Shakespeare's The Tempest takes place on a magical island. The story opens as a horrific storm causes a ship to crash stranding its men upon the shore of the island. As the weather clears, we learn that Prospero, guardian and ruler of the island, is the one who caused the storm (or tempest) in order to bring his brother Alphonso and his brother's men to the island. Having had past conflict between them, it is time for Prospero's revenge.
The next scene tells the story of Prospero and his daughter Miranda and how they came to the island 12 years before. With the help of Ariel, Prospero's magical chief agent and servant, the men from the ship were all brought to shore safely but split up into smaller groups throughout the island.
We learn that Ariel has been promised to be released from Prospero's hold if he completes these tasks without complaint. Then enters Caliban, chained to one place where he works for Prospero hauling wood and doing chores all day long. Caliban is the son of the witch Sycorax who locked up Ariel. When Prospero came to the island after Sycorax died, he freed Ariel to become his servant and took over Sycorax's son, Caliban, to be his servant.
Over the rest of the play, scenes play out leading to the confrontation between Prospero and his brother at the end. Prospero decides to let everyone free from his reign and makes amends with his family. Prospero gives his apology to all through the Epilogue and asks the audience to show their forgiveness by applauding.
Master Versus Servant Motif
The most obvious motif, or recurring literary device, that stands out in The Tempest is the theme of Master versus Servant. We clearly see from the very beginning that Prospero is a man of great power. He controls what happens on the island right down to the weather that causes his brother's ship to crash and leave its men stranded on shore.
With his power over everything on the island, we see several servants to Prospero, the first and foremost being Caliban. The Prospero-Caliban relationship is a negative example of the master-servant relationship. Prospero controls what Caliban does and keeps him locked up and constantly working for him. He even states that Caliban does not deserve to be treated as a human.
A more positive master-servant relationship is shown between Prospero and Ariel, the most magical character of the play in terms of being able to disappear and reappear as is convenient or needed and putting others in trances to do as Prospero wishes.
The Master-versus-Servant motif continues in a variety of other characters as well. Trinculo and Caliban literally crown Stefano at one point making him their king. Lastly, there is Alphonso and the power he keeps over his noblemen to get them to abide by his rules and do as he commands without questions.
Man or Monster Theme
One ever-present theme within The Tempest is that of Man or Monster.
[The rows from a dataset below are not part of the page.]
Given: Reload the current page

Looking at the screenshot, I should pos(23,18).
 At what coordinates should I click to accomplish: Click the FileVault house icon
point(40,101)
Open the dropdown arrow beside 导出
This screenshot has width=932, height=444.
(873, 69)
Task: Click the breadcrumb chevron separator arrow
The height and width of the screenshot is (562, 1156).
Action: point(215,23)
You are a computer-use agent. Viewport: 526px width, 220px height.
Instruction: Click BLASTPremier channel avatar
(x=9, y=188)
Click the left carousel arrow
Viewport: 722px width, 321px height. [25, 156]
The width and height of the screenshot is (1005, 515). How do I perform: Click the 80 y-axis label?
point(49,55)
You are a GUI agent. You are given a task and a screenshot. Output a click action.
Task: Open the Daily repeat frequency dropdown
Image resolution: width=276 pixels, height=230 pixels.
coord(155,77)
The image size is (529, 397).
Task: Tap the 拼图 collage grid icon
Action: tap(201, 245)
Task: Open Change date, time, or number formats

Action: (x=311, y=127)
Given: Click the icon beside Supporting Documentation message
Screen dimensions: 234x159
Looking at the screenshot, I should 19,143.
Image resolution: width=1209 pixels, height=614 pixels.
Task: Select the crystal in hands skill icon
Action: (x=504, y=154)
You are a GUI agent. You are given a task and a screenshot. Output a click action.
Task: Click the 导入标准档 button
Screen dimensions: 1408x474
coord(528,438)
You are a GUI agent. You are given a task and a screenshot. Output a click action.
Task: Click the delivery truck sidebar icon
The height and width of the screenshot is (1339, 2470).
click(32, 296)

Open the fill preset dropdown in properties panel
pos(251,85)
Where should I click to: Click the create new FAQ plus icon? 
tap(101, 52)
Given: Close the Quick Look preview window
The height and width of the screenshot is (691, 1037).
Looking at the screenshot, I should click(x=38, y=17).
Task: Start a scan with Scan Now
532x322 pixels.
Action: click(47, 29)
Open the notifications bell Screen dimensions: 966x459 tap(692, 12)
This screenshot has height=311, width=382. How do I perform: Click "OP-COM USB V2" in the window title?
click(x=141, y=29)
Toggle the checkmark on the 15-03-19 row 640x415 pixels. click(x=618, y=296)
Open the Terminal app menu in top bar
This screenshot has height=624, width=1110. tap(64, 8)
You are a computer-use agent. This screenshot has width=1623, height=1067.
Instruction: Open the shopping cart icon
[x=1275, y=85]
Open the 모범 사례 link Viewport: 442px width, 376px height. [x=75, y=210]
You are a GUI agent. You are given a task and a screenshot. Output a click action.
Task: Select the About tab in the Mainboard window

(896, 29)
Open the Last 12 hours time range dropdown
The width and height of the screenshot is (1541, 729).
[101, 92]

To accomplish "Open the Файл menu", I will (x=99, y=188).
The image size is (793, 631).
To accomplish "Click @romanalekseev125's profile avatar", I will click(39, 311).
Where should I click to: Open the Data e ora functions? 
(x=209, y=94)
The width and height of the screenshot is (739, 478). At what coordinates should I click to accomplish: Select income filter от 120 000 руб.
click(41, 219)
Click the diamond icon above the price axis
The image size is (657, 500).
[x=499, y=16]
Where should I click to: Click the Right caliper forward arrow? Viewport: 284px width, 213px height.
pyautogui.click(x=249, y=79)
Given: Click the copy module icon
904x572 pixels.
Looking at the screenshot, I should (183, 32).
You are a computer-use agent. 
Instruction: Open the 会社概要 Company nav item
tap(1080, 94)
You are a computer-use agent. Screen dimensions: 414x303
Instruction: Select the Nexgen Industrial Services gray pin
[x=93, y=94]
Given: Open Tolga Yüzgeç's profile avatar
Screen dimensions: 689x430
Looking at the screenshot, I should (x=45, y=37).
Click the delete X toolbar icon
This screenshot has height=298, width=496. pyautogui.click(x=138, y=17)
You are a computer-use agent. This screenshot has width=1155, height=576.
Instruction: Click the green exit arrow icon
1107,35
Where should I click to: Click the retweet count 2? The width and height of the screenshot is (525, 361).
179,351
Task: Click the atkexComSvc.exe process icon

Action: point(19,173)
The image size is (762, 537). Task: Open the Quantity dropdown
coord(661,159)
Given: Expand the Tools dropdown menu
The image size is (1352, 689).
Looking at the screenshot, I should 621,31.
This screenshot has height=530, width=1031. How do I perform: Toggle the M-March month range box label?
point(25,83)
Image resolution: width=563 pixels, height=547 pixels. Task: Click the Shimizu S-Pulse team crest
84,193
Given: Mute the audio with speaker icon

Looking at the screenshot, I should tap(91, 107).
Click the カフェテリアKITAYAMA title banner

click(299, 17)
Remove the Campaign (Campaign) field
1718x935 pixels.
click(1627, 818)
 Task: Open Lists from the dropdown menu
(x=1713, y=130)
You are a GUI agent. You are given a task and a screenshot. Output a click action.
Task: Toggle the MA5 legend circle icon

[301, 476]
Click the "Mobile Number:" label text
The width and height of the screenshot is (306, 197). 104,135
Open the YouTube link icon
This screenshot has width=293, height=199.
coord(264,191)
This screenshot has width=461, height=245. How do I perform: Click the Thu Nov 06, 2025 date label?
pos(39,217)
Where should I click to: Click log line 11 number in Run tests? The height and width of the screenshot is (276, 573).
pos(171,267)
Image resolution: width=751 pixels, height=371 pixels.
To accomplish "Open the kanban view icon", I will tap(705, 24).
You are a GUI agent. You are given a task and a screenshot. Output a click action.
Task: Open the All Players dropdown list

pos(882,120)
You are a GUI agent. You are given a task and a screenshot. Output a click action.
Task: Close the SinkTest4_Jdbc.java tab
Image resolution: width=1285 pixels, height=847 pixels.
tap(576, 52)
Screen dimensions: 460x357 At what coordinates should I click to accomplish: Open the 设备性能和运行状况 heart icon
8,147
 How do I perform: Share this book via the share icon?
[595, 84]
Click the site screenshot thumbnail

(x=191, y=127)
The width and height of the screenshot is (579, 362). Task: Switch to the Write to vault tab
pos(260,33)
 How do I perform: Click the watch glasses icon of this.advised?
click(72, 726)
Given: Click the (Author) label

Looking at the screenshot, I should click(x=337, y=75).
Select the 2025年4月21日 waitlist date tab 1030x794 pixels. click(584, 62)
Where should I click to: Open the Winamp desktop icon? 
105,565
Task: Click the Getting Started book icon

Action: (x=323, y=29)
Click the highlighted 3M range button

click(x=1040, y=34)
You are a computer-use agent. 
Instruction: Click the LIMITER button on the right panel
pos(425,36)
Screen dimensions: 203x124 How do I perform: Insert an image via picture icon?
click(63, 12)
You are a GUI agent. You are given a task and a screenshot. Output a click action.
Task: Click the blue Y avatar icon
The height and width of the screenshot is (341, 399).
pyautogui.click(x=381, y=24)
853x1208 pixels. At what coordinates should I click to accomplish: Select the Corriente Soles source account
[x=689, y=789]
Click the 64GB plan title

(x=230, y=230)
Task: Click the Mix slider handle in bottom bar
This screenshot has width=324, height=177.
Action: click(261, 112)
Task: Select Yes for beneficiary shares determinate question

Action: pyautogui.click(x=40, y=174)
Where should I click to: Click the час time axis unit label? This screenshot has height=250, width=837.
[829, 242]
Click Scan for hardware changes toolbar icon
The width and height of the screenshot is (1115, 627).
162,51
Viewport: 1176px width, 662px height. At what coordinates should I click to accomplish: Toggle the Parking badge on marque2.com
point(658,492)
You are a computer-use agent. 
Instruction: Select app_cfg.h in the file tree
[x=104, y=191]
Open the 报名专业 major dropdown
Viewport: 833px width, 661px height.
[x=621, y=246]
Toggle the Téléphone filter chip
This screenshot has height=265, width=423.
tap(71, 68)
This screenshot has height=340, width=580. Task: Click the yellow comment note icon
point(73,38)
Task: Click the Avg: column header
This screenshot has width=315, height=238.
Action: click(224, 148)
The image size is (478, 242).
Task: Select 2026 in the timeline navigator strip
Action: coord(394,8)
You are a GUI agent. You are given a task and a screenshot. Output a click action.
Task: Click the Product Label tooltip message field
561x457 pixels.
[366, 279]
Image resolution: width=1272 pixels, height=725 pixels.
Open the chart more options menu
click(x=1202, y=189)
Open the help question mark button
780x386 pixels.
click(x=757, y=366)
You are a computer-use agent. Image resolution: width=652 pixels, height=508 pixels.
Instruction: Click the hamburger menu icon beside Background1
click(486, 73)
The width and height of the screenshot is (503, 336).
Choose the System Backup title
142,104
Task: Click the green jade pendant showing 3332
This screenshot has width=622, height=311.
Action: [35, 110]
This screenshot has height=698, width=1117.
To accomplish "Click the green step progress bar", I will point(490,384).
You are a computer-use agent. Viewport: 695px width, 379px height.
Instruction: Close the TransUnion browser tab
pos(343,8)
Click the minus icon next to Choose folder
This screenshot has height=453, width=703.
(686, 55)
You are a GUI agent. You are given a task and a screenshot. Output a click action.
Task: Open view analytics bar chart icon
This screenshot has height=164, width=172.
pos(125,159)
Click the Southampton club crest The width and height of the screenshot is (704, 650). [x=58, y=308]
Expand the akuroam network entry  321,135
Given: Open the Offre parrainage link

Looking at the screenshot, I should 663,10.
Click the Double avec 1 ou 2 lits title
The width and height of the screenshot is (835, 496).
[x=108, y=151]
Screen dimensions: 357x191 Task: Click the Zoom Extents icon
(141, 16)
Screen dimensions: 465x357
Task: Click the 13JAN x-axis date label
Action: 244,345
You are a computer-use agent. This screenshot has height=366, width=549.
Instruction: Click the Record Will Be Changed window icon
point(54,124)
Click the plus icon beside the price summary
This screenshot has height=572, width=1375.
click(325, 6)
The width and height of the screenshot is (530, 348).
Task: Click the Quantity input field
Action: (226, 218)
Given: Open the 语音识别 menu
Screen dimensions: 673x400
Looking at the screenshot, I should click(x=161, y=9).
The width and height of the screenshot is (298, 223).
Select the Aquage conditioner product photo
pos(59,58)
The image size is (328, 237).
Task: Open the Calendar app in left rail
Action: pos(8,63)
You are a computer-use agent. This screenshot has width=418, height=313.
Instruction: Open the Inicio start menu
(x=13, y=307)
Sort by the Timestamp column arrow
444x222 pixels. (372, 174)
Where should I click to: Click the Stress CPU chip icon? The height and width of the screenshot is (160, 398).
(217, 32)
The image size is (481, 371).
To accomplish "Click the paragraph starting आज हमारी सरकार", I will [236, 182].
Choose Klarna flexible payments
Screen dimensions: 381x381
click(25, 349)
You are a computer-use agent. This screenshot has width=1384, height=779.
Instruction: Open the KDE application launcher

As the play progresses it can be extremely difficult to distinguish who is in fact man and who is monster and even who is a combination of the two. The most obvious in this case is Caliban. He both looks and acts like half man and half monster. The question here is what makes him a monster as opposed to a man? Prospero states that he stopped treating Caliban like a human when Caliban tried to rape his daughter, Miranda. So, in this case, did Caliban do this to act out against Prospero for keeping him tied up and trapped as a servant? Or did he do it out of a natural animalistic instinct? The line here between man and monster is almost indefinable. Caliban walks a thin line between both worlds.
This same theme could also concern Prospero. The things that he does to control and manipulate the other characters could categorize him as being part monster in manner.
Mysterious & Magical Sounds of the Island
A major underlying concept of The Tempest is the mysterious and magical sounds of the island. Right from the opening ship sequence and noises coming from within, we hear the sounds throughout the entire play. Many of the sounds and noises may not be as much of a mystery to the audience because we can see them coming from the various instruments played by Ariel. Ariel uses his music to overtake and control the actions of the characters on the island.
There is also a major speech made by Caliban to Trinculo and Stefano about how "the island is full of noises" and of their significance. They can be scary and comforting at the same time.
The entire underscore of the play, or sounds and noises of the island, are entrancing and allure the audience into the story of the island and its characters.